Tuve suerte. Mejor aún, respondió mi hija en persona. Y parecía encantada de hablar conmigo.

– ¡Papá! -exclamó feliz.

– Hola, pequeñina. ¿Va todo bien?

– Haré de ángel en la función de Semana Santa de la escuela.

– Tú ya eres un ángel.

– No soy un ángel. Soy Caitlin Armitage.

Me reí.

– Perdóname por no poder ir este fin de semana.

– Este fin de semana la tía Marge vendrá a quedarse conmigo. Pero sus gatos tendrán que ir a un hotel de gatos.

– ¿No estás enfadada conmigo?

– ¿Vendrás la semana que viene?

– Seguro, Caitlin. Te lo prometo.

– ¿Y podré quedarme en el hotel contigo?

– Pues claro. Haremos todo lo que tú quieras.

– ¿Me traerás un regalo?

– Te lo prometo. Ahora me gustaría hablar con mamá.

– De acuerdo… pero sólo si no os peleáis.

Respiré hondo.

– Intentaremos no discutir, cariño.

– Te echo de menos, papá.

– Yo también a ti.

Una pausa. Entonces oí que le pasaba el teléfono a alguien. Hubo otro largo silencio, hasta que Lucy lo rompió.

– A ver, ¿de qué quieres hablar? -preguntó.

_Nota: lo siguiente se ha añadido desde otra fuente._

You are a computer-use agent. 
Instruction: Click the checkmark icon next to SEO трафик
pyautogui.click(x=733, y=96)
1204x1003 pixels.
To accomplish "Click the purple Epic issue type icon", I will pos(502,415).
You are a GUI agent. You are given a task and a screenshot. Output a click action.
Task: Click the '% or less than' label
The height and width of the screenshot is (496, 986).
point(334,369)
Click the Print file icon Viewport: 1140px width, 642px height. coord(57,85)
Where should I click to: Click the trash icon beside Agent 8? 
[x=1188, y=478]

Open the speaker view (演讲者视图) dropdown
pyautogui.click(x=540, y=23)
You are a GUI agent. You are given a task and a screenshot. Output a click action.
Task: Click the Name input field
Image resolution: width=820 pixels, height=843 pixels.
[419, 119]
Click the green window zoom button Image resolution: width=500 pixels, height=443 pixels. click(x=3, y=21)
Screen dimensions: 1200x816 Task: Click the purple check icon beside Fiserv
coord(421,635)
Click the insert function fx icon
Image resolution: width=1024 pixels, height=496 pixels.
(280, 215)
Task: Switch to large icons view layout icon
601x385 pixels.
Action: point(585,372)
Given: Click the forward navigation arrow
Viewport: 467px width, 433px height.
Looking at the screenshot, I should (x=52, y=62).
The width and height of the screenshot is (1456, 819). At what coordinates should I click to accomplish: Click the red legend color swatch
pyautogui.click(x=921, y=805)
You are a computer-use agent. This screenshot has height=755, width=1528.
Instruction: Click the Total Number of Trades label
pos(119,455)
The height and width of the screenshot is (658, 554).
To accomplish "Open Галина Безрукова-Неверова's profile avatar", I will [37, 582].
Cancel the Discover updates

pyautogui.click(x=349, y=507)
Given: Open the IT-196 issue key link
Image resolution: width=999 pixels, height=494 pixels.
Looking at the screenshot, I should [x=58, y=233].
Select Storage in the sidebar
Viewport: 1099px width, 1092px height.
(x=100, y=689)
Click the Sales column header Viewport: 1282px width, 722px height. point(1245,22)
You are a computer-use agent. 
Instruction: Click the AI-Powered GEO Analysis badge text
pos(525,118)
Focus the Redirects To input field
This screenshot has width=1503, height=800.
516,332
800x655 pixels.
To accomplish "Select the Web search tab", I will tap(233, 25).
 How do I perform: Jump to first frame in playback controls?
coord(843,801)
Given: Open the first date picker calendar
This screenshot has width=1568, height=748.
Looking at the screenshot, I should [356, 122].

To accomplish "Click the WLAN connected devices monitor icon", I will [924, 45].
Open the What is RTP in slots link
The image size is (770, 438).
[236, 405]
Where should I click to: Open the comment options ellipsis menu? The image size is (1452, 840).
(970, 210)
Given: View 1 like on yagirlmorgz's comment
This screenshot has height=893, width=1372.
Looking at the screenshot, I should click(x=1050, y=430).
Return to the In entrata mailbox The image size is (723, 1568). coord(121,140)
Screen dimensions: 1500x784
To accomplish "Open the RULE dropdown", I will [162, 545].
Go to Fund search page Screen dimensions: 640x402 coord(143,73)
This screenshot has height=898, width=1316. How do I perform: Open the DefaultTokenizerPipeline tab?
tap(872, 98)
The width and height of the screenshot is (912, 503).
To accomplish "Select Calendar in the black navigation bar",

– Ya he visto lo desconsolada que estaba, Lucy. En serio, está hecha polvo.

– No tengo nada que decirte…

– Por mí, estupendo. Yo tampoco tengo ganas de hablar contigo. Pero que sepas esto: no intentes volver a mentirme sobre el estado emocional de Caitlin. Te lo advierto, si intentas ponerla en mi contra…

La línea se cortó cuando Lucy colgó de golpe. Un intercambio de puntos de vista adulto y maduro. Pero, al menos, me sentía reivindicado, y enormemente aliviado de que Caitlin no pareciera afectada por mi incapacidad de organizarme para verla aquel fin de semana. El tema de la tía Marge y su tarifa de fin de semana de 803 dólares era otro asunto. Marge era una obesa colgada New Age, «facilitadora de canalización» (no me lo estoy inventando), que vivía sola con sus amados gatos, sus prismas y sus discos de cánticos nepalíes en su ashram de una habitación. En su favor hay que decir que tenía buen corazón. Y quería mucho a su única sobrina, lo que me hacía feliz. Pero ochocientos dólares para transportar su talla cincuenta a San Francisco…, por no hablar de pagar por el alojamiento de cinco estrellas de sus preciosos amigos felinos (¿a quién se le ocurre poner Dido y Aeneas a sus gatos?). En fin, sabía que, me gustara o no, tendría que soltar la pasta, como sabía también que Swami Marge probablemente se embolsaría la mitad de los ochocientos dólares. Pero no se los regatearía, sobre todo después de ganar la discusión con Lucy. Sólo oír a Caitlin decirme que me echaba de menos había borrado toda la angustia acumulada de la mañana, y me había puesto de nuevo de buen humor. Además, tenía toda una isla caribeña a mi disposición.